**Work to do**
Render the records as a JSON list of strings with one string per line, omitting blank lines, starting with the line that contains "This screenshot has height=447, width=929." and going on through the line that contains "the render visibility". Leave the pictures out of the answer.

**Records supplied**
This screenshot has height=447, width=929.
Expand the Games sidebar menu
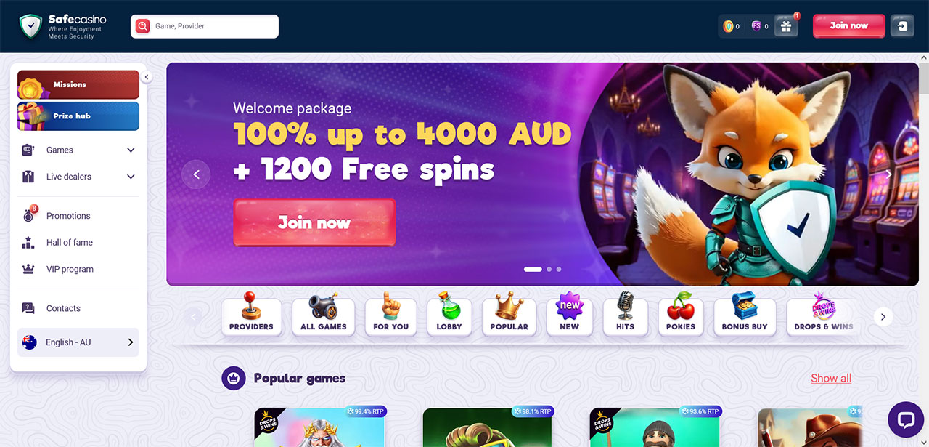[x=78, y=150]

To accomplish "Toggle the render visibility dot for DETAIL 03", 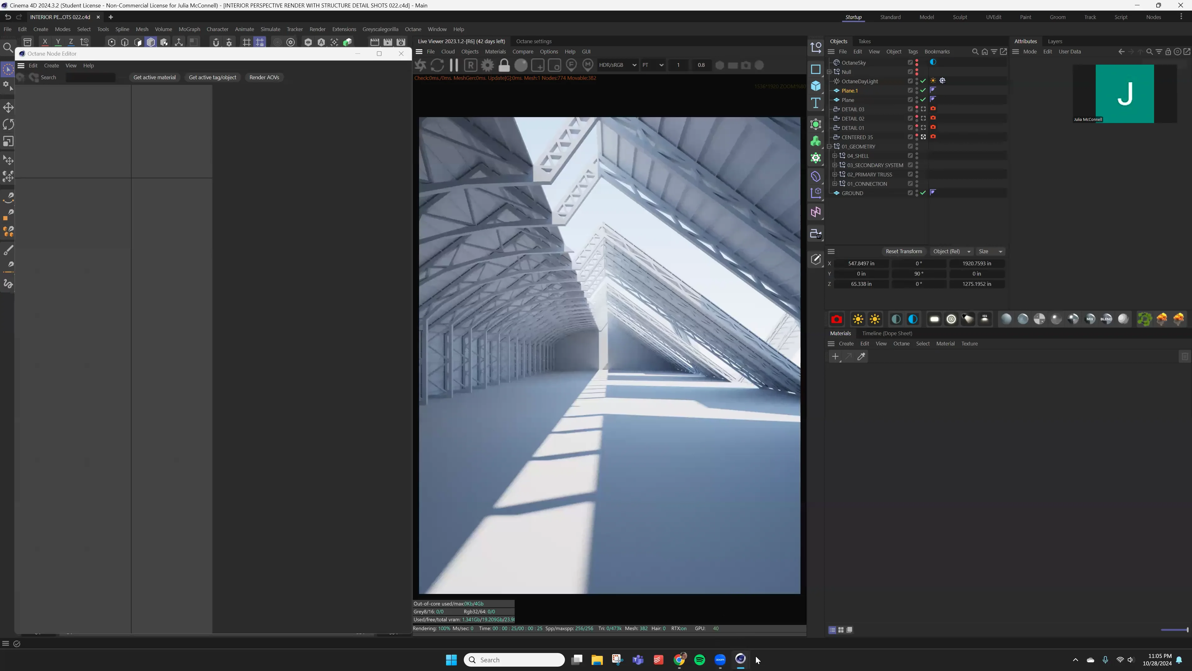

* * *

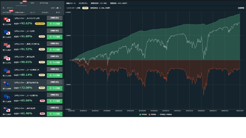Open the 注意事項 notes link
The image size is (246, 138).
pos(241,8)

...

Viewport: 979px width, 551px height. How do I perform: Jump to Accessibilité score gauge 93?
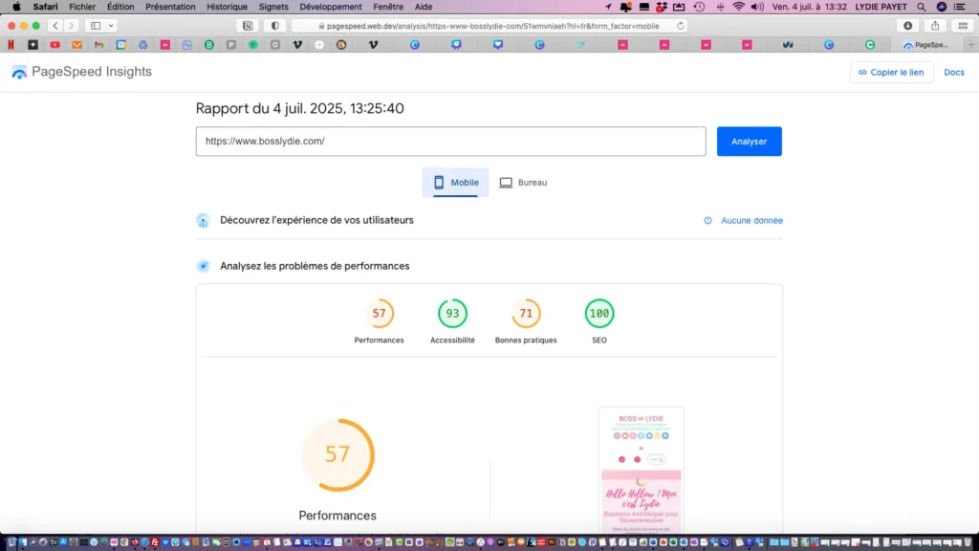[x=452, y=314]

**Task answer**
[
  "This screenshot has height=447, width=929.",
  "Expand the Games sidebar menu",
  "[x=78, y=150]",
  "To accomplish \"Toggle the render visibility dot for DETAIL 03\", "
]